While the process of responding personally to feedback isn’t an automated “campaign” like Timeshiftof Winback, you can automate the collection of feedback. Ditch paper cards and untimely emails and make sure that customers are asked for feedback after they’ve made a purchase.

Data-Driven Campaigns in Action

SusieCakes VIP program is icing on the cake.

Customer Loyalty and SusieCakes
SusieCakes Loyalty Stats

All businesses have VIP customers that make up a significant chunk of their revenue, but CA-based bakery SusieCakes, with 18+ locations in CA and TX, has a very enthusiastic group of hardcore loyalists. In fact, almost half of their revenue comes from the top 10% of their customers. To celebrate these active guests, SusieCakes makes sure they’re recognized every time they walk into a SusieCakes store. From free cake inscription to free birthday goodies, VIPs know that they’re appreciated. it’s no wonder that SusieCakes has seen such massive growth in the past few years.
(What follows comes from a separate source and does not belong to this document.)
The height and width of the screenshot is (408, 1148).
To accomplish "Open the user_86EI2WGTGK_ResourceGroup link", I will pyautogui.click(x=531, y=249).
Lou Malnati’s drives business to weekdays.

Lou Malnati's Loyalty Program

Lou Malnati’s is a popular Chicago-based destination made popular by their delicious deep dish pizzas, with over 40 locations in IL and AZ.

With dining rooms packed and long lines during the weekend, they didn’t want to drive any more traffic to already overloaded times (ah, the curse of popularity!). That’s why they shifted their reward redemption schedule to Monday-Thursday, effectively driving their most loyal members to try a less popular time and even out foot traffic. Genius!


Mixt keeps customers coming back.

Mixt Customer Loyalty Program Stats

Mixt is a popular SF-based salad spot, famous for their fresh and creative salads. They have extremely loyal customers who visit daily for their lunch fix, but when their customers lapse for whatever reason, Mixt is prepared to win back their hearts (and lunch orders). With an automated “Winback” offer being sent to people who have lapsed from their normal visit cadence, Mixt keeps loyal customers from turning into churned customers.

Wrap up

The bottom line? There’s an undeniable relationship between data and revenue.

Automated, data-driven campaigns have the ability to speak personally to your customer base and change their behavior in positive ways.

Collecting and using customer data to drive incremental revenue is easy with an automated customer engagement and loyalty program that does the heavy lifting for you. With a data-centric loyalty program, businesses can cut through the noise of untargeted marketing and reach out directly, and personally, to their highest-value (and highest potential) customers.

With Thanx, businesses leverage data collected from their loyalty program to launch data-driven campaigns like VIP, in addition to collecting priceless customer feedback directly through the app. When it comes to staying competitive in the increasingly challenging environment, having actionable customer data can give brands the edge they need to keep their customers happy, loyal, and as a result, keep ROI positive.